Market Hold

A informal reservation an agent places with a promoter for a specific date in a specific market — creating a first-look commitment while the broader routing is finalized.

Definition

A market hold (also called a routing hold or date hold) is an informal agreement between a talent agent and a promoter that reserves a specific date in a specific market for an artist while the full tour routing is being finalized. Holds are not contracts — they carry no financial obligation — but they represent a first-mover commitment that gives the holding promoter priority on the date if the tour proceeds as planned.

Holds are typically communicated verbally or via email with language like "I'm putting you on hold for [market] on [date] — we're working out the full routing and will be in touch in [timeframe]." The holding promoter is expected to respond promptly when the agent is ready to move to offer stage or release the hold.

In Context

An agent working a fall routing calls a promoter in mid-October: "I've got you on first hold for Austin on November 12th. We're still working the Texas swing. I need to know by end of month if you're going to move on this." The promoter has to keep that date clear, not commit to competing shows, and be prepared to submit an offer sheet quickly when the call comes. If another promoter in Austin comes in with a competing offer and the agent needs an answer, the hold means you get first right of response — not guaranteed priority, but meaningful early-mover advantage.

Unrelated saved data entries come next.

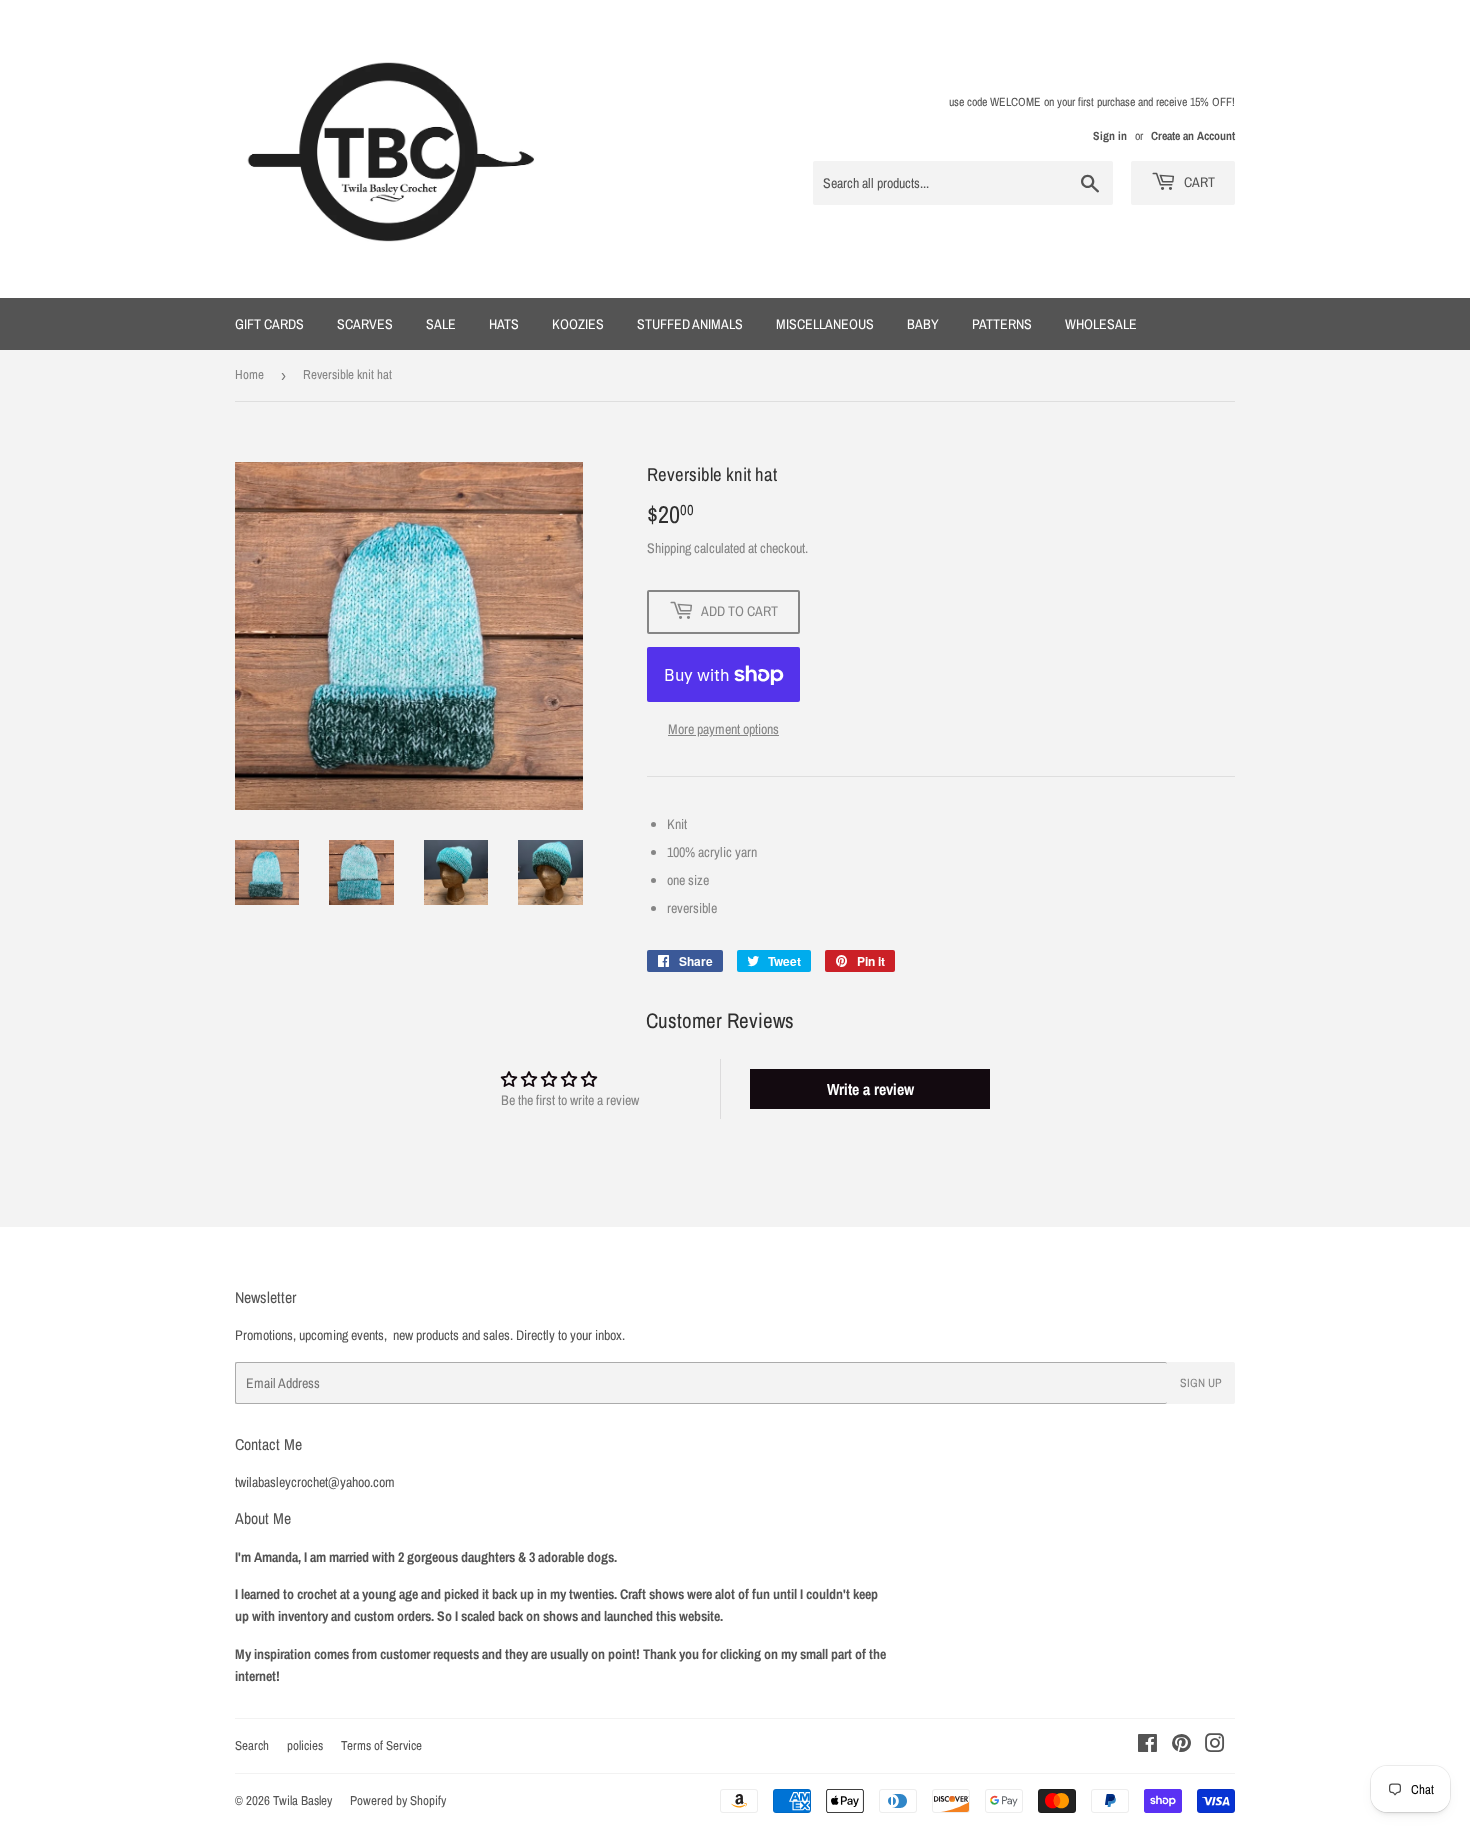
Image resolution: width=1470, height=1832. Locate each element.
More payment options (723, 729)
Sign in (1110, 136)
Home (249, 374)
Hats (504, 324)
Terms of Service (381, 1745)
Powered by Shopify (398, 1800)
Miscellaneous (825, 324)
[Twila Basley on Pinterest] (1181, 1746)
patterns (1002, 324)
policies (305, 1745)
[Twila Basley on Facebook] (1147, 1746)
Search (252, 1745)
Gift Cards (269, 324)
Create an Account (1193, 136)
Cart (1198, 182)
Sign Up (1201, 1383)
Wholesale (1101, 324)
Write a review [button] (870, 1089)
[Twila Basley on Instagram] (1215, 1746)
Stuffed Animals (690, 324)
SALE (441, 324)
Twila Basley (302, 1800)
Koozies (578, 324)
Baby (923, 324)
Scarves (365, 324)
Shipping (669, 548)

Hold periods can last days or weeks. Some agents run multiple holds across markets simultaneously while routing is built — first hold, second hold, third hold — with a clear priority queue when the routing locks.

Why It Matters

Market holds are the mechanism through which agent relationships translate into booking pipeline. A promoter who doesn't have relationships generating holds is always competing on the open market, responding to routing inquiries that have already been held by someone else in their city. Getting on hold first, and converting holds to bookings consistently, is how independent promoters build a sustainable routing calendar.

Holds also create planning constraints. A date tied up in a hold that never converts is a date you didn't book something else into. Managing hold commitments — knowing when to push an agent for resolution versus waiting — is part of the operational reality of running a booking calendar.